Records from a dataset:
----

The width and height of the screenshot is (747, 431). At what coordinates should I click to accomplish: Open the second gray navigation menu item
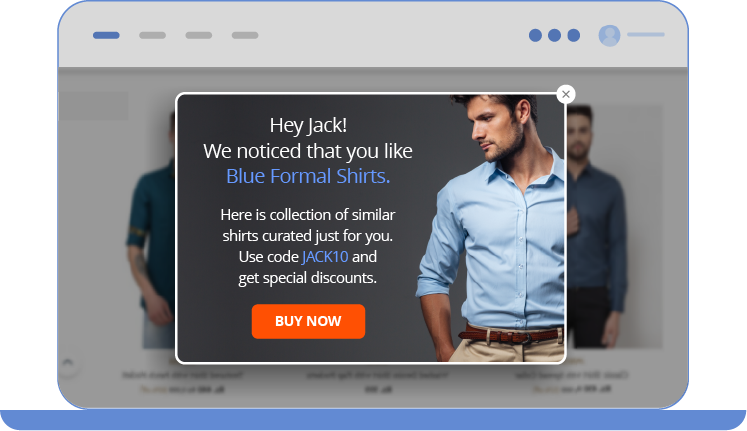(x=152, y=35)
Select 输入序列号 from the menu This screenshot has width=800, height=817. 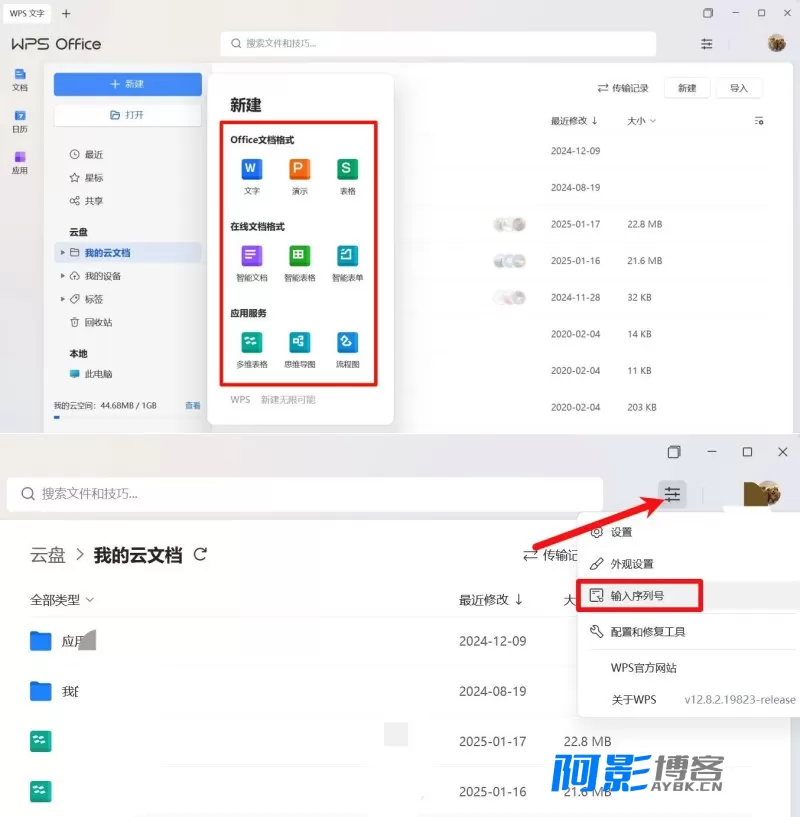[x=640, y=595]
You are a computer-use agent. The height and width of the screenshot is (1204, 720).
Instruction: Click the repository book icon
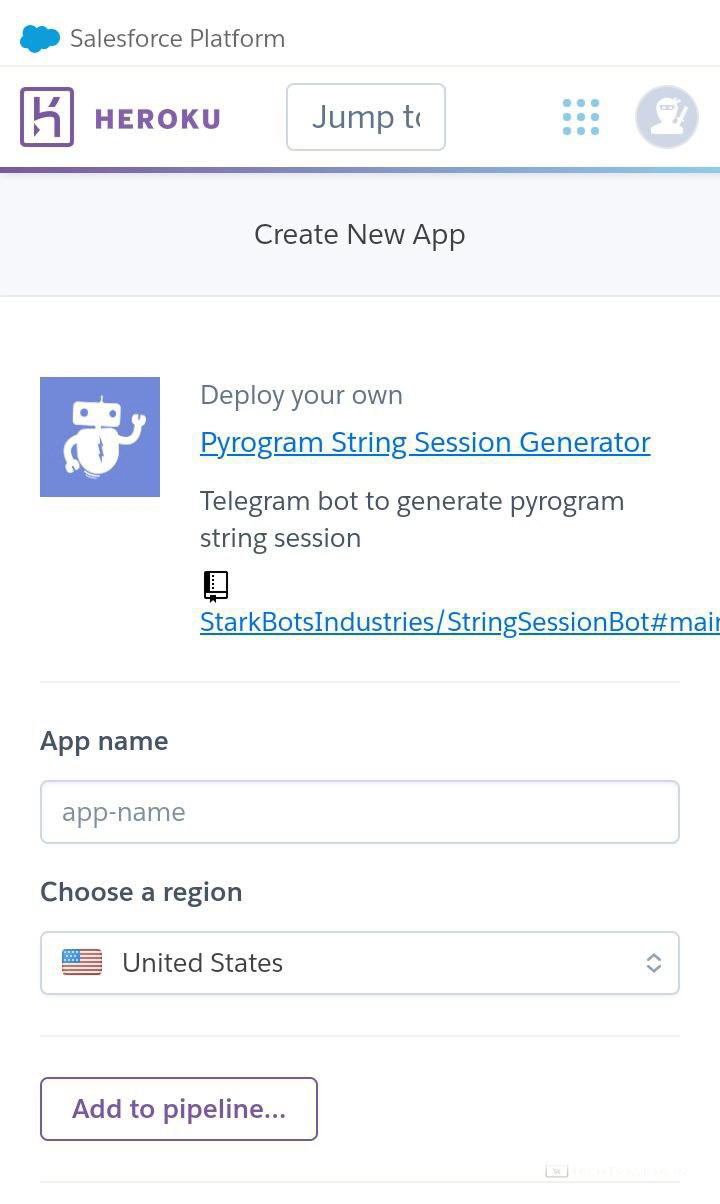coord(216,586)
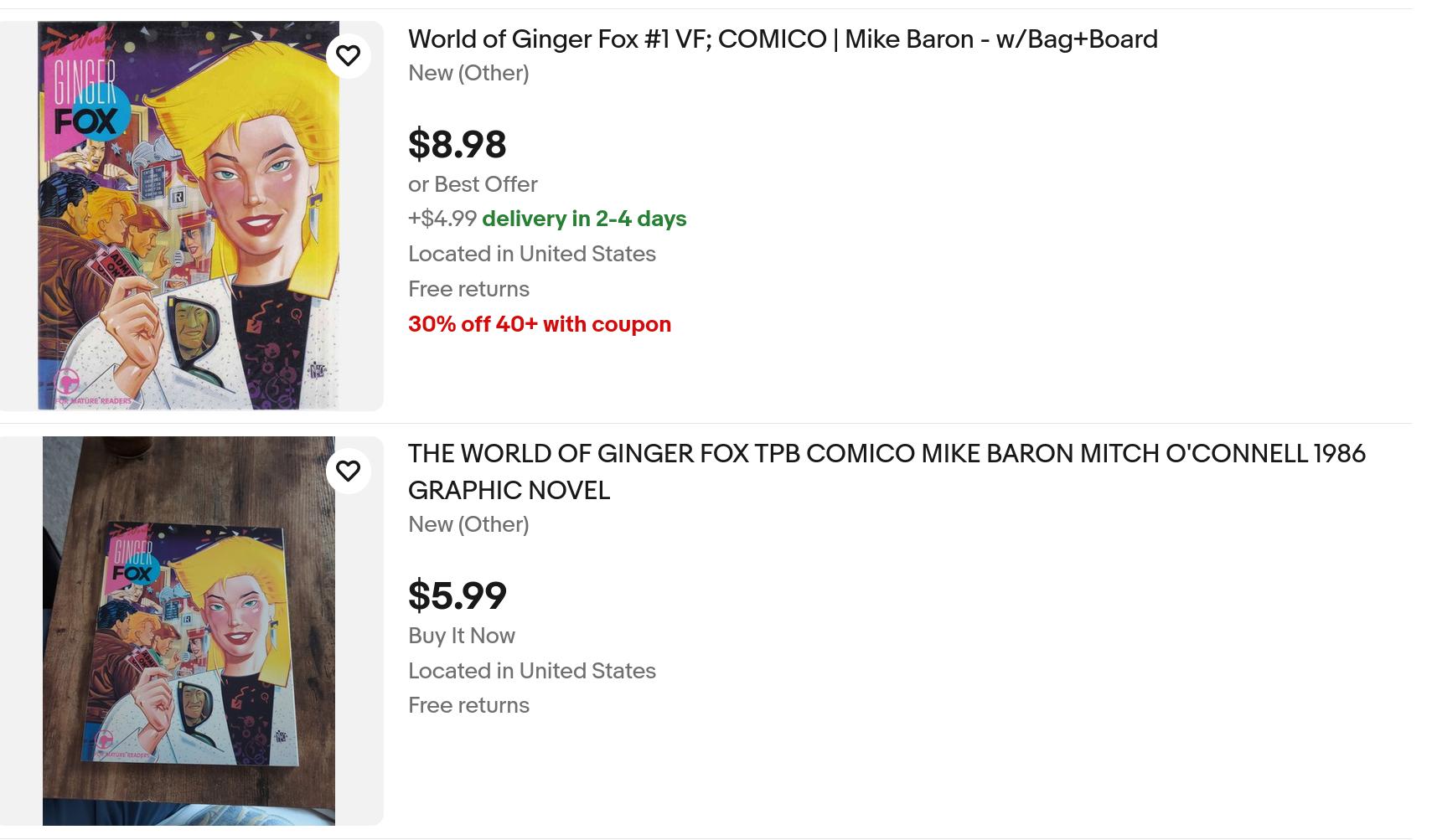Open the Ginger Fox #1 VF cover thumbnail
The width and height of the screenshot is (1432, 840).
[189, 215]
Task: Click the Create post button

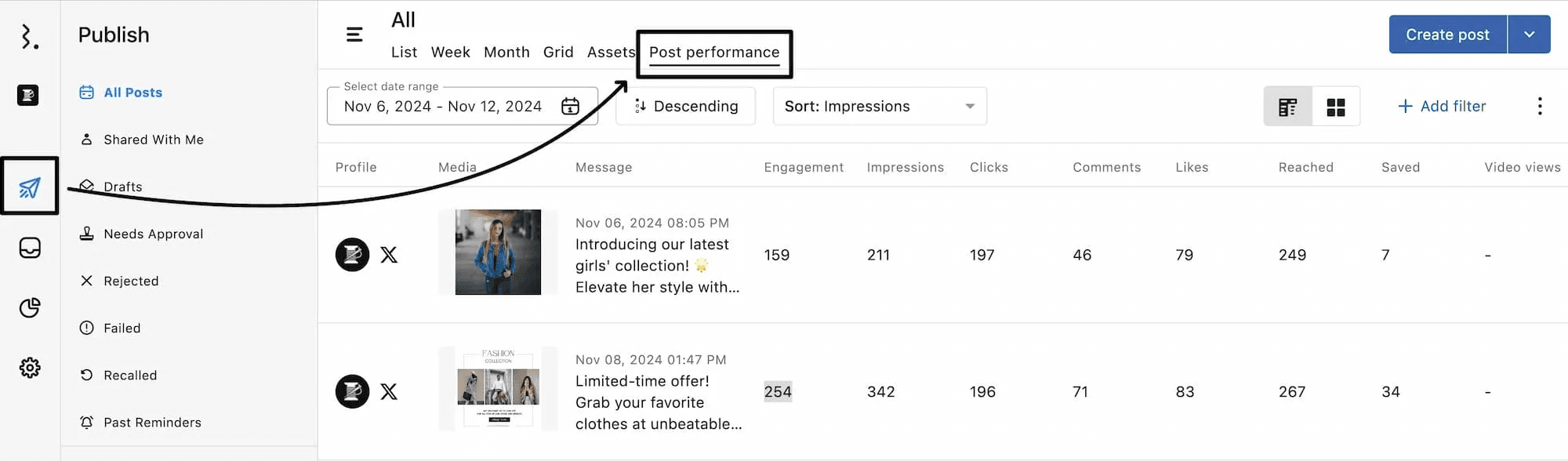Action: 1446,34
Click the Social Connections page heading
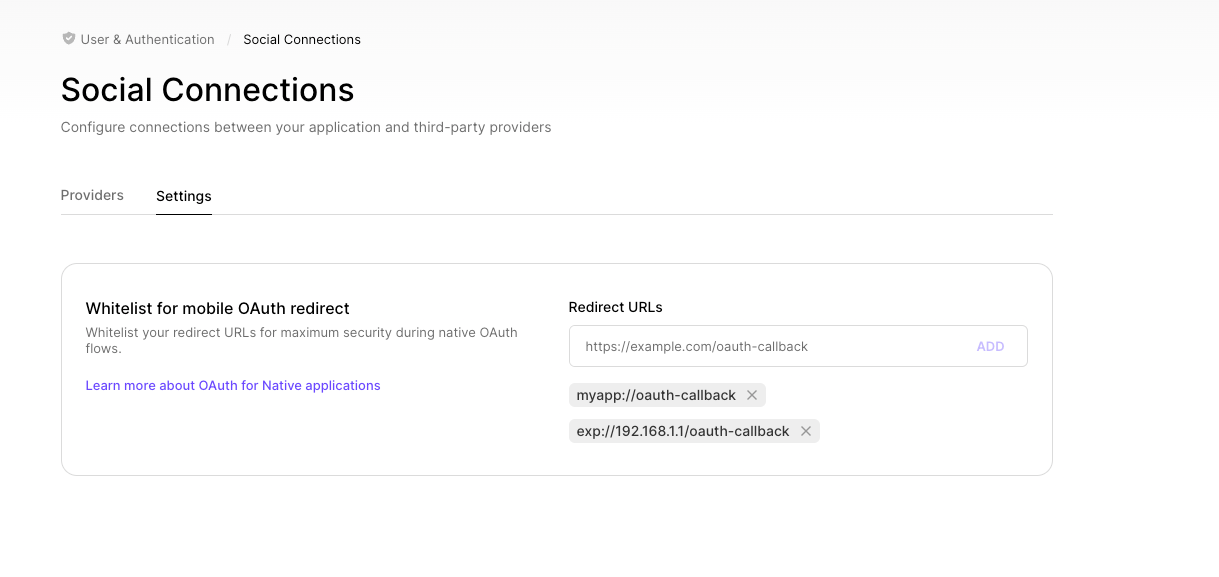This screenshot has width=1219, height=577. coord(207,90)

----

Problem description: Only the lines from the one containing "Task: Click the Create post button" through the final line of the data are to be written out, exactly as they stand and without pictures.

Task result:
Task: Click the Create post button

Action: 1446,34
Click the Social Connections page heading
This screenshot has width=1219, height=577. coord(207,90)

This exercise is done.